[[ Dataset records open ]]
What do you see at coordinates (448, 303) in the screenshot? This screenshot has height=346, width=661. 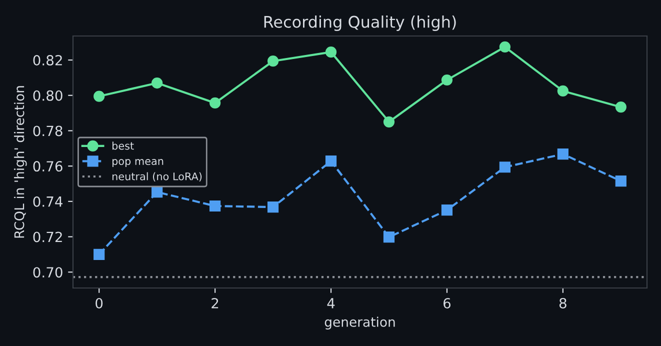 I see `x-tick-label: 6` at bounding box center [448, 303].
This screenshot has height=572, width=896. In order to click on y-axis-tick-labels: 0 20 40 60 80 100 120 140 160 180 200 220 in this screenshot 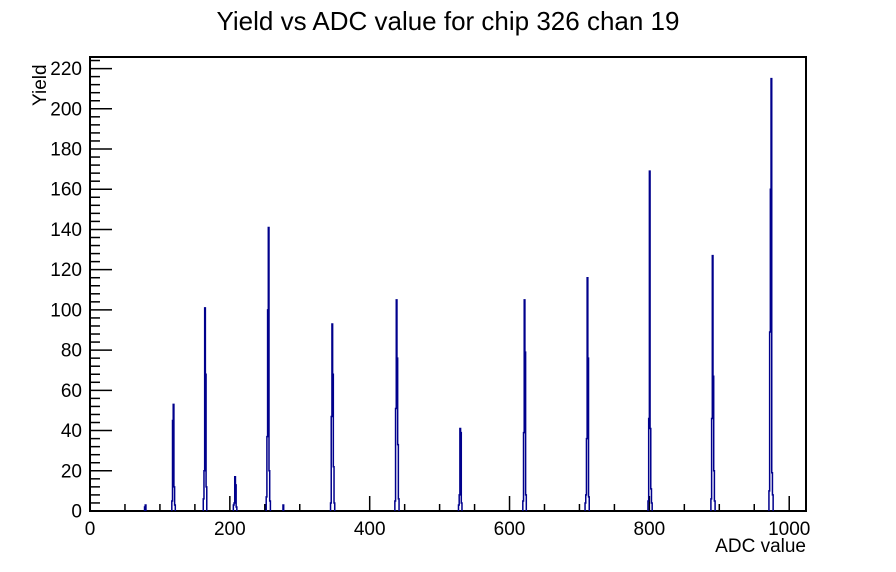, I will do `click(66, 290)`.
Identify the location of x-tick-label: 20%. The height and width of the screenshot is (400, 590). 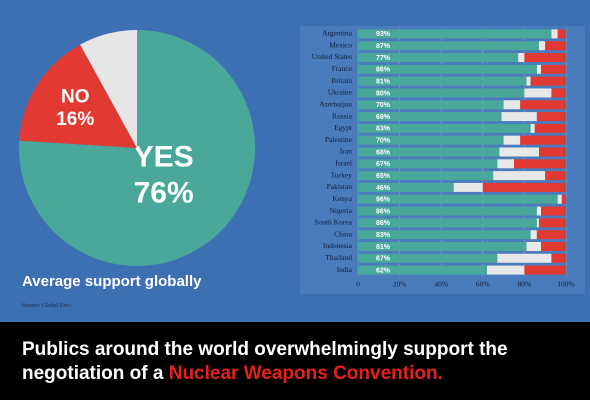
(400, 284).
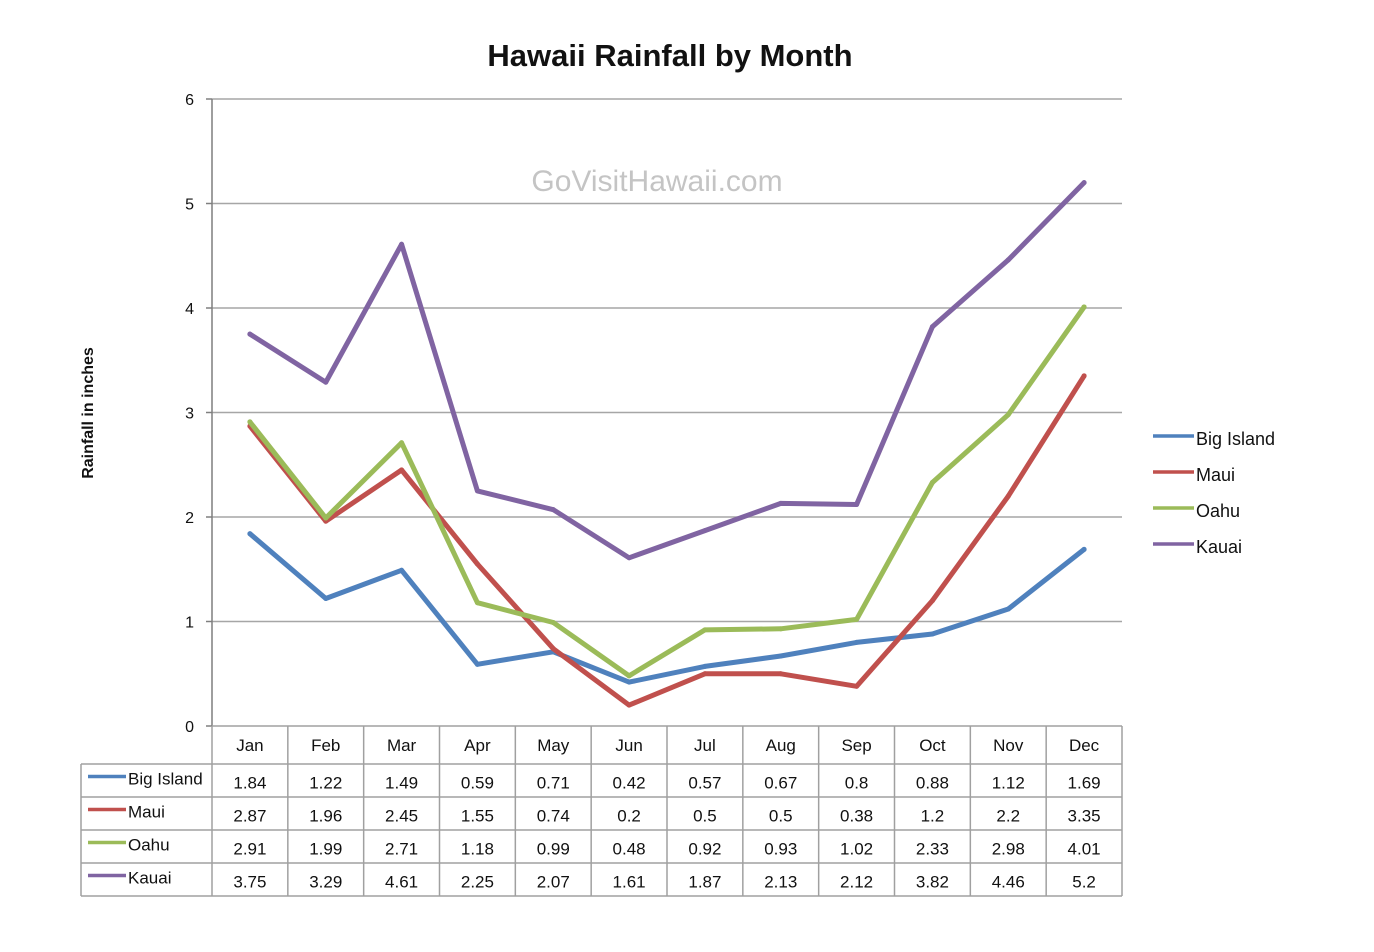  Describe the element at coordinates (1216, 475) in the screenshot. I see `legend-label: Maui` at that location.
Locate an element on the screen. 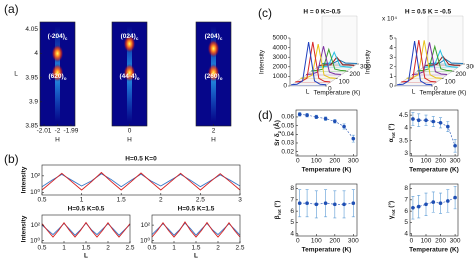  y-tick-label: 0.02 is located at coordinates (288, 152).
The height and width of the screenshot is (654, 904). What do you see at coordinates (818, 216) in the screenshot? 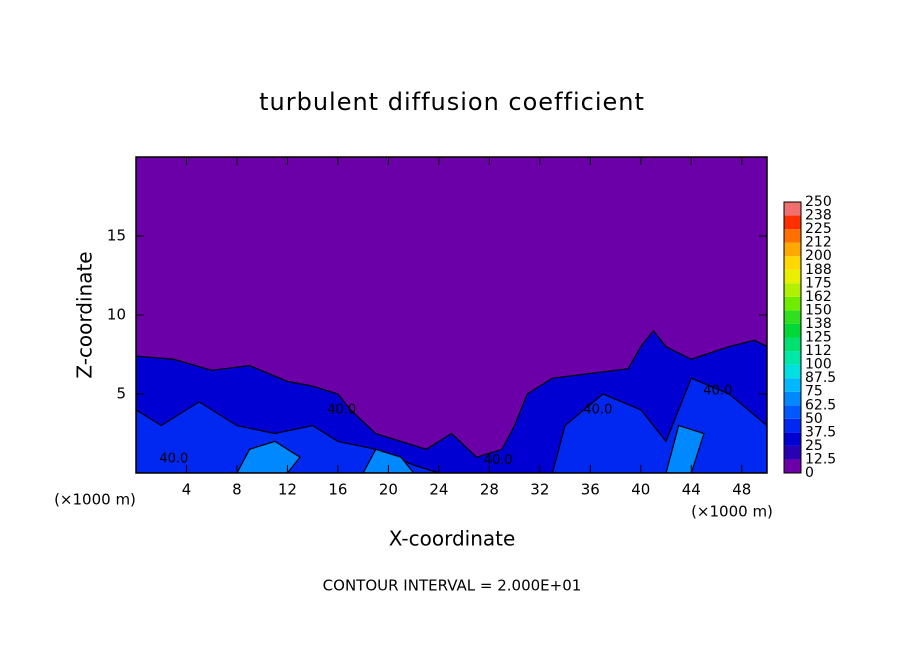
[[ Dataset records closed ]]
[[ Dataset records open ]]
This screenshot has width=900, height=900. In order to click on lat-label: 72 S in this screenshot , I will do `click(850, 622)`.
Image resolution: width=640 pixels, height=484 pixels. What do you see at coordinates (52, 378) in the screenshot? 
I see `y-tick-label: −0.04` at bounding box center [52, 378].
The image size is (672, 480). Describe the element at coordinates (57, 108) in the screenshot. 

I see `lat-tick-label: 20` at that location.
[[ Dataset records closed ]]
Exercise description:
Could you render the material from the line containing "Image resolution: width=640" through the line containing "center [52, 378].", both included, as a numbered list with any blank lines dropped?

Result for this task:
1. Image resolution: width=640 pixels, height=484 pixels. What do you see at coordinates (52, 378) in the screenshot? 
2. I see `y-tick-label: −0.04` at bounding box center [52, 378].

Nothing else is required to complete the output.